8 day camping tour late July
This tour included many locations over 8 days. As this was mid-Summer, we took our photographs during the night hours. I found it best between 20.00 and 06.00. We were sleeping between 06.00 and 14.00 (give or take and hour or two). We had 2 days of poor weather and this made it difficult to justify staying up all night. We had a few early nights and a few late nights.
Glacier Ice Prints
Route and locations
We headed straight to the Snæfellsness peninsular to focus on the coast line and get round to church mountain in time for sunset. The plan here was that if the sunset didn’t yield good pictures, the sunset (3 hours later) might. The sunset was satisfactory, so we drove some kilometers to Buðardalur. A fairly remote town, Buðardalur boasts a service station and a small campsite. We managed to sleep until the afternoon.

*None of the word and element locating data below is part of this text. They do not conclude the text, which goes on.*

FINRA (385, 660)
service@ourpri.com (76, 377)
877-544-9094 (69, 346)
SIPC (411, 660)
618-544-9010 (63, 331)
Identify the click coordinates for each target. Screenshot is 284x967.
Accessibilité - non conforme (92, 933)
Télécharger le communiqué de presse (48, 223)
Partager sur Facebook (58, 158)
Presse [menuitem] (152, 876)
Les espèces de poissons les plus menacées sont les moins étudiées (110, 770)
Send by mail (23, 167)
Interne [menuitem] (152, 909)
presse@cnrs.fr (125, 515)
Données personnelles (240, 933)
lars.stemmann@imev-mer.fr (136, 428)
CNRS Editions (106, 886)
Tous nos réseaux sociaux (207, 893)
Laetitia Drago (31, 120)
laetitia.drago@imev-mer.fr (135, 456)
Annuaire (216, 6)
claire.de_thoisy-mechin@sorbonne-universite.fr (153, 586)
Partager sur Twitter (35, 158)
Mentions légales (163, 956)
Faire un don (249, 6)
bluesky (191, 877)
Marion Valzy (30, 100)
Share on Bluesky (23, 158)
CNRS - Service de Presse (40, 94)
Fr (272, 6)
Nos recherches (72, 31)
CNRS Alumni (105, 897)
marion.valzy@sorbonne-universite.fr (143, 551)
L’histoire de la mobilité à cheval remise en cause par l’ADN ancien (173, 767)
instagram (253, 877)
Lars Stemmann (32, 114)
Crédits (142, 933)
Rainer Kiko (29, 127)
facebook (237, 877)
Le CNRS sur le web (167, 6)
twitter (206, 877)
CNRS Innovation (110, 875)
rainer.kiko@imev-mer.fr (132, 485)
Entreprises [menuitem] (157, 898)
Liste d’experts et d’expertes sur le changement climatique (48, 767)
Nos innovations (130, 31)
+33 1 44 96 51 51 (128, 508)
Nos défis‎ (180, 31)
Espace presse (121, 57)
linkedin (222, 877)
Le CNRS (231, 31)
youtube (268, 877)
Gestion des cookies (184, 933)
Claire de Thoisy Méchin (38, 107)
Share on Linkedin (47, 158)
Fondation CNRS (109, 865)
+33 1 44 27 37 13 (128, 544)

The next day we had a long drive to the North, but we broke the journey at the Hvitserkur Rock. The light was boring, but still a nice experience. We kept going only to stop for a nice, Icelandic meal in Blönduos. We stopped before Akureyri for some light Landscape work in the valley. My passenger was anxious to get to Goðafoss, so we arrived around 01.00 (the darkest hour). After relaxing for a couple of hours, we went down to shoot the sunrise on the photographer’s side of the river. The clouds were colourful from about 02.00, the sun was up around 03.30 and we had direct light on the falls at 04.00. We had a magical window of about 10 minutes.
Last light on Godafoss
This was a shot I composed carefully and waited until the sun was on the clouds. The next shot was more my style as I grabbed it on my way upstream. As pleased as I was with it, I knew that it was game over for me – I knew I wold not improve upon this shot…
7 restaurants, 7 campsites and 7 swimming pools
Due to an extremely amicable customer, we did this camping trip with 2 rules. We find a swimming pool and a quality restaurant for our main meal. Finding a swimming pool is never difficult in Iceland. It is difficult to find a town without a heated outdoor pool. Now I know it isn’t difficult to find a town with a quality restaurant… that is if you are ok with lamb or fish.
So we grabbed a Quiznos on the first evening – not exactly what I mean by good restaurants, but beggars couldn’t be choosers at that time of night. As we we running through the night and camping from 06.00-14.00, packing up camp and finding a swimming pool made us eat our first meal around 16.00, this was most traveller’s evening meal, but for us it was breakfast. As it was our only proper meal of the day, we made sure it was a good one with quality lamb or fish. Our first good Icelandic restaurant was Potturinn in Blonduos. Visit the restaurant if you are in Blonduos for great food or check out their website. www.pot.is Makes you wonder if they sell more than just good food?
Potturinn in Blonduos
We also had a really nice meal in Höfn.
KaffiHorn – Hafnarbraut 42, Höfn
+354 478 2600
Good food at reasonable cost. Not to mention the 5 star facilities at the nearby swimming pool – easily the best of all our travels.
This shot is from the middle of the Landmannalaugar park. We were here at midnight, but decided to return at 03.00 to catch the morning sun.
Some of David’s images:
This beautiful picture was taken from behind Seljalandsfoss on the final day and it was to be the final shot of the long 8 day tour. David stood in exactly the right spot to take advantage of this late evening light. This was about 40 minutes before sunset.
Taking this shot took some patience because it was a battle against the spray. I had to wipe my lens and shoot as quickly as possible. I was soaked by the time it was done, but was worth it. DWFphoto
This shot was taken at the amazing geothermal field at Namafell, North Iceland. The sky was something else. Not only the most beautiful I had ever seen at this location, but it lasted for around an hour – the beauty of shooting during the nights at this time of the year.
DWF photography on flickr
Vapor rises from the top of a fumarole in the Hverarond Geothermal Area near Lake Myvatn. The colors in the sky and clouds at sunset were amazing and lasted for hours. This is one of my favorite shots from the trip and was the first time I tried Tony Prower’s magic cloth technique. Took me five tries to get a balanced exposure. The result was much nicer than what I was able to get using an ND grad filter.
Iceland is being torn in two by the spreading of the Mid-Atlantic Ridge. The Hverarond geothermal area, located close to Lake Myvatn, sits right on the ridge where cracks in the ground are actively widening and new ones appear every few months. Many of those cracks contain boiling mud pots, hot springs, fumaroles and solfataras. The smell of sulfur gas in the air is almost palpable and thick deposits of gypsum and sulfur cover the ground. DWFphoto
Many thanks to David, for excellent company on this long tour.